[Opening Extract section]

MANILA, Philippines — Confidence in vaccines for children has decreased by about 25% in the Philippines, putting a large number of kids in the country at risk of getting severe diseases, according to a report of the United Nations Children’s Fund (UNICEF).

The new UNICEF report found the perception of the importance of childhood vaccines declined by a quarter in the Philippines and by more than a third in the Republic of Korea, Papua New Guinea, Ghana, Senegal, and Japan after the start of the pandemic.

China, India, and Mexico were the only countries where confidence in vaccines held firm or even improved.

UNICEF reported that 67 million children missed out on vaccinations between 2019 and 2021, with vaccination coverage levels decreasing in 112 countries.

Of those who missed out on routine vaccinations, 48 million were zero-dose children, or those who did not receive a single routine vaccine.

The Philippines has one million zero-dose kids, the second highest in East Asia and the Pacific region and the fifth highest globally. There are around two million children born in the Philippines annually that are eligible for immunization.

Dr. Carla Orozco, immunization specialist of UNICEF Philippines, said this is “alarming.”

“This large number of unvaccinated children makes them susceptible to vaccine-preventable diseases that can cause deaths and disability,” Orozco said.

[Closing Extract section]
[Opening Supplied entries section]

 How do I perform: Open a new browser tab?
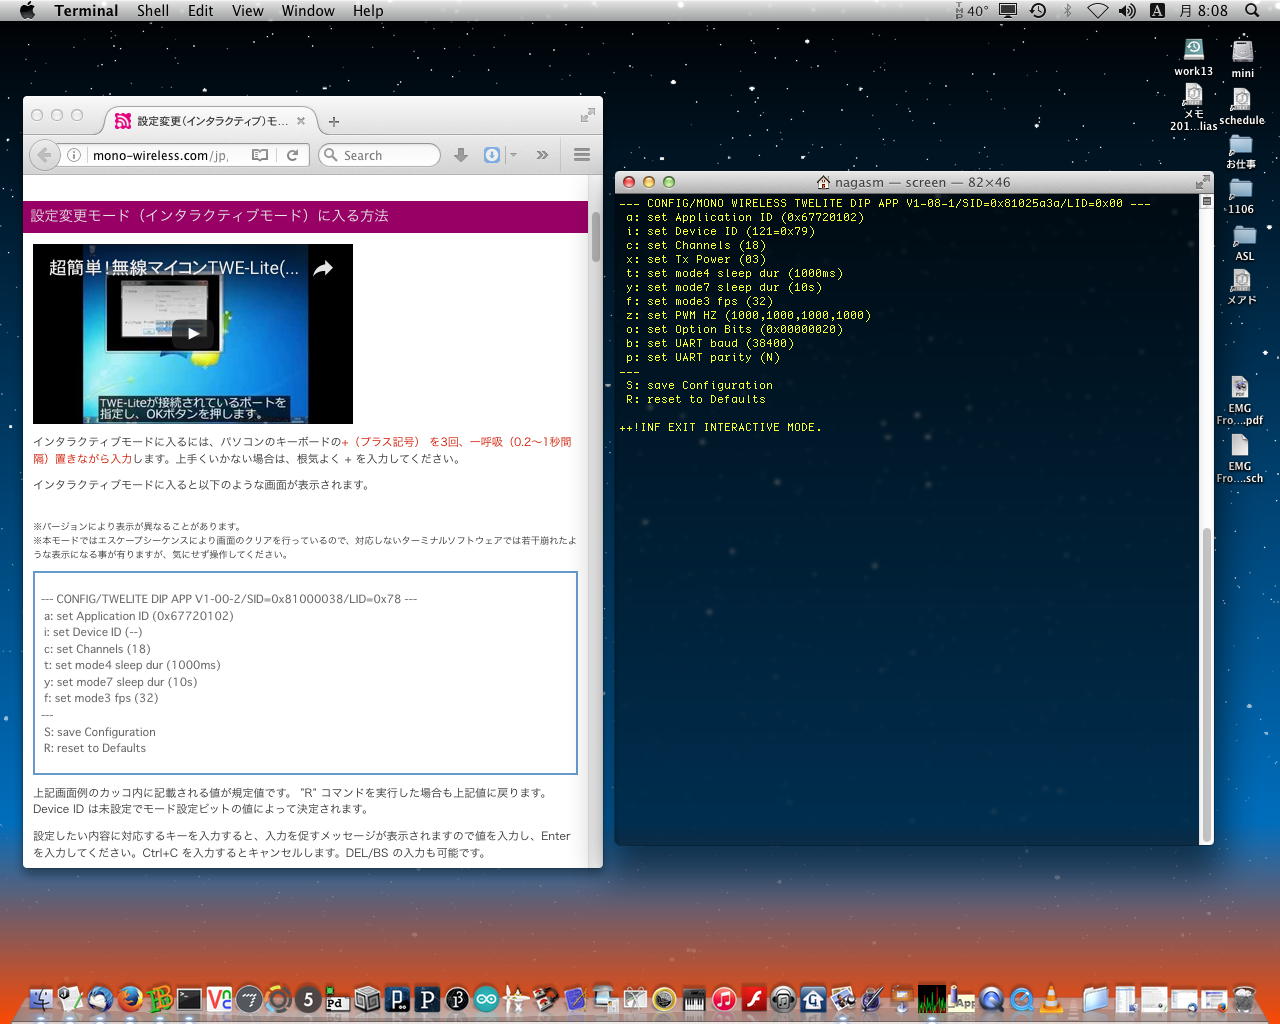334,122
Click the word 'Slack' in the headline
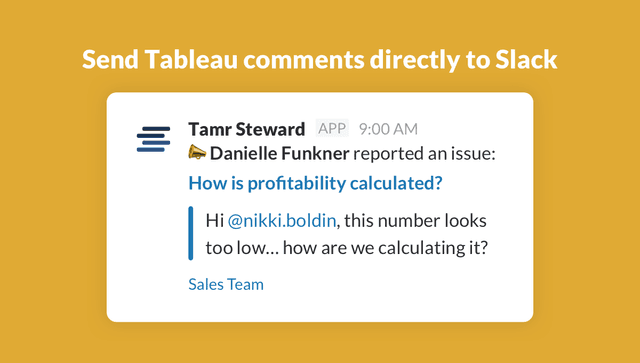Screen dimensions: 640x363 coord(526,59)
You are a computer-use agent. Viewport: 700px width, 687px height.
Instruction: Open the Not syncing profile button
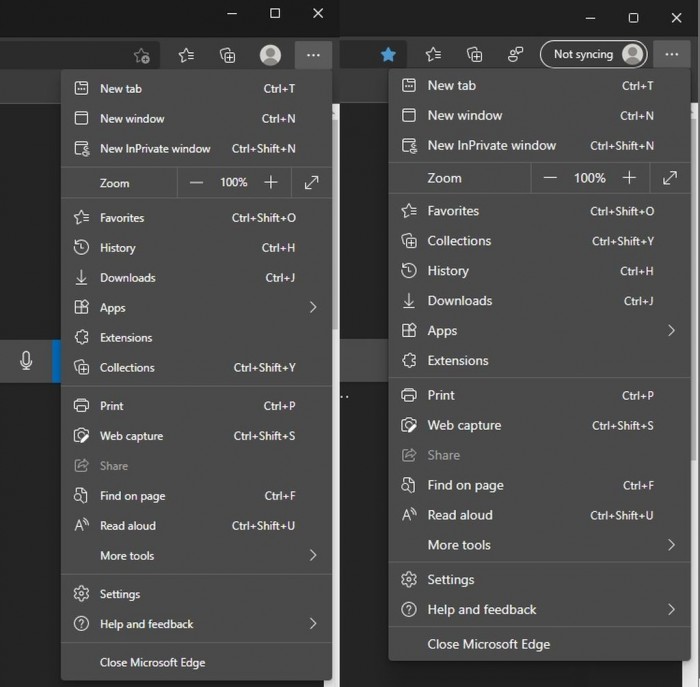pos(593,55)
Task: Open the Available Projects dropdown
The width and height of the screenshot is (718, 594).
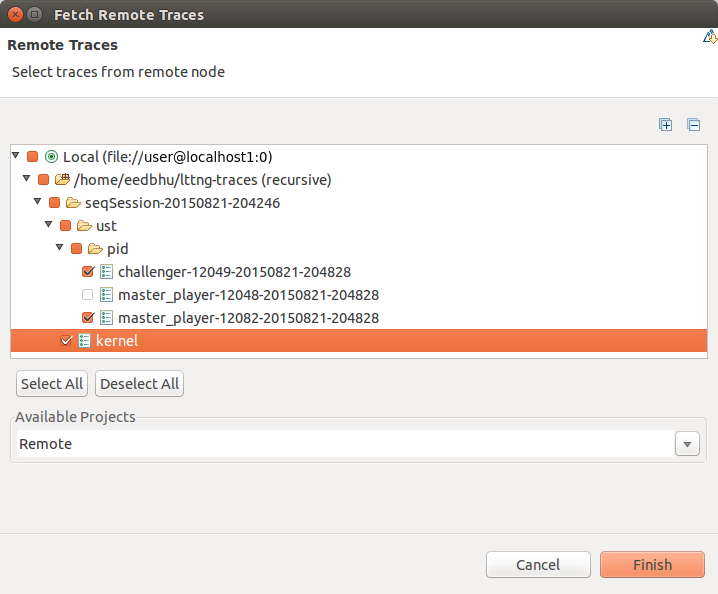Action: pyautogui.click(x=687, y=444)
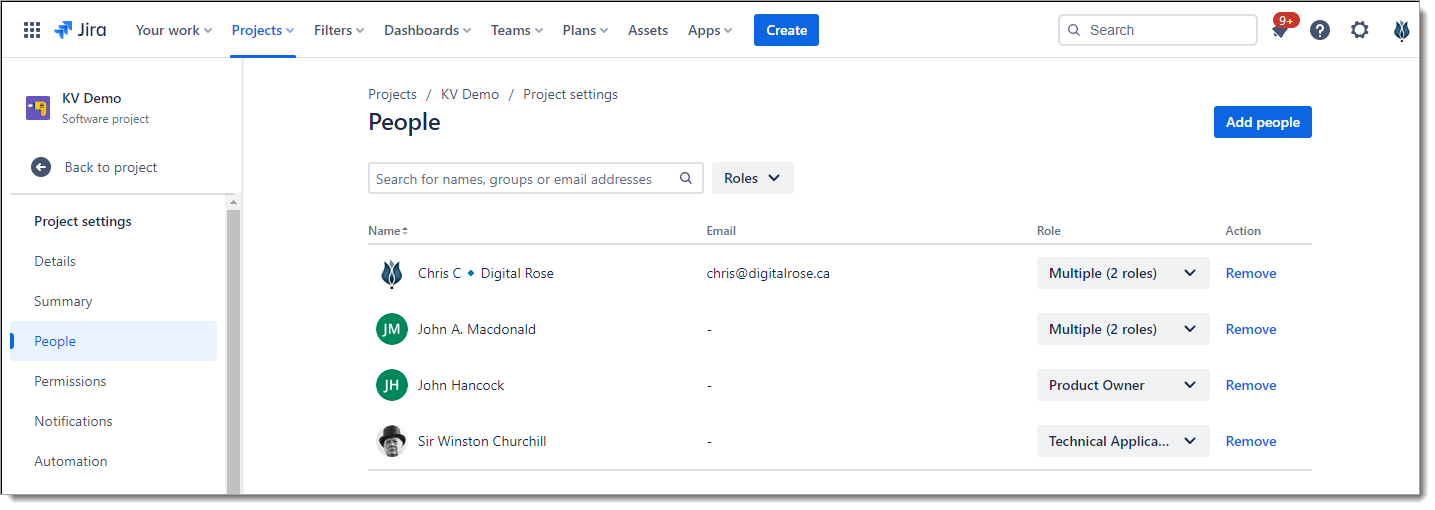Open the help question mark icon
1435x510 pixels.
(1320, 30)
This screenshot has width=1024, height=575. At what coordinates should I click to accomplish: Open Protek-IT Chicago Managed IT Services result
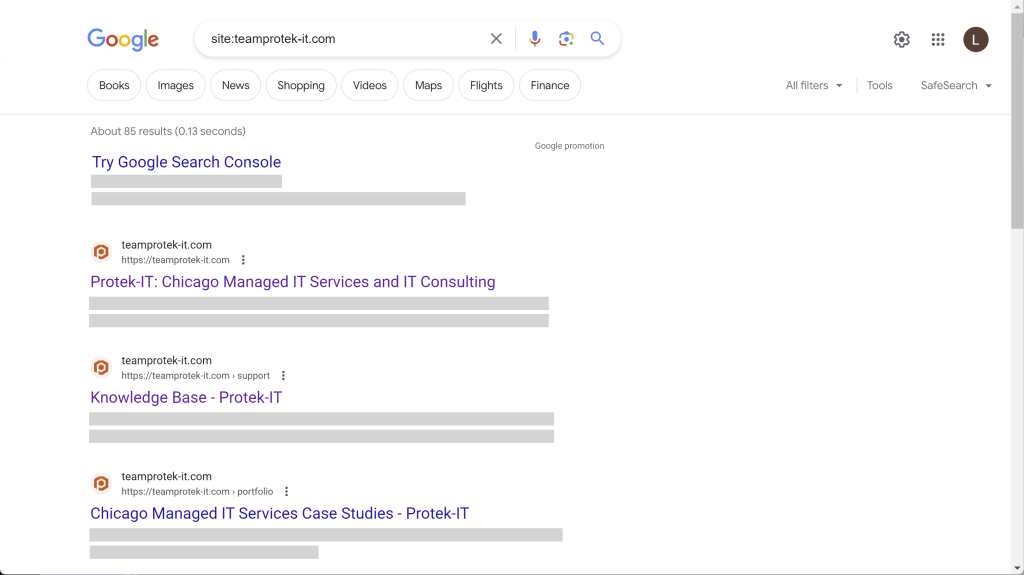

[Closing Supplied entries section]

List of tasks:
1 > In the article, which countries were the only ones where confidence in vaccines held firm or improved?
2 > Copy out the part of the article starting at "UNICEF reported that" and ending at "eligible for immunization.".

Answers below:
1 > China, India, and Mexico.

2 >
UNICEF reported that 67 million children missed out on vaccinations between 2019 and 2021, with vaccination coverage levels decreasing in 112 countries.

Of those who missed out on routine vaccinations, 48 million were zero-dose children, or those who did not receive a single routine vaccine.

The Philippines has one million zero-dose kids, the second highest in East Asia and the Pacific region and the fifth highest globally. There are around two million children born in the Philippines annually that are eligible for immunization.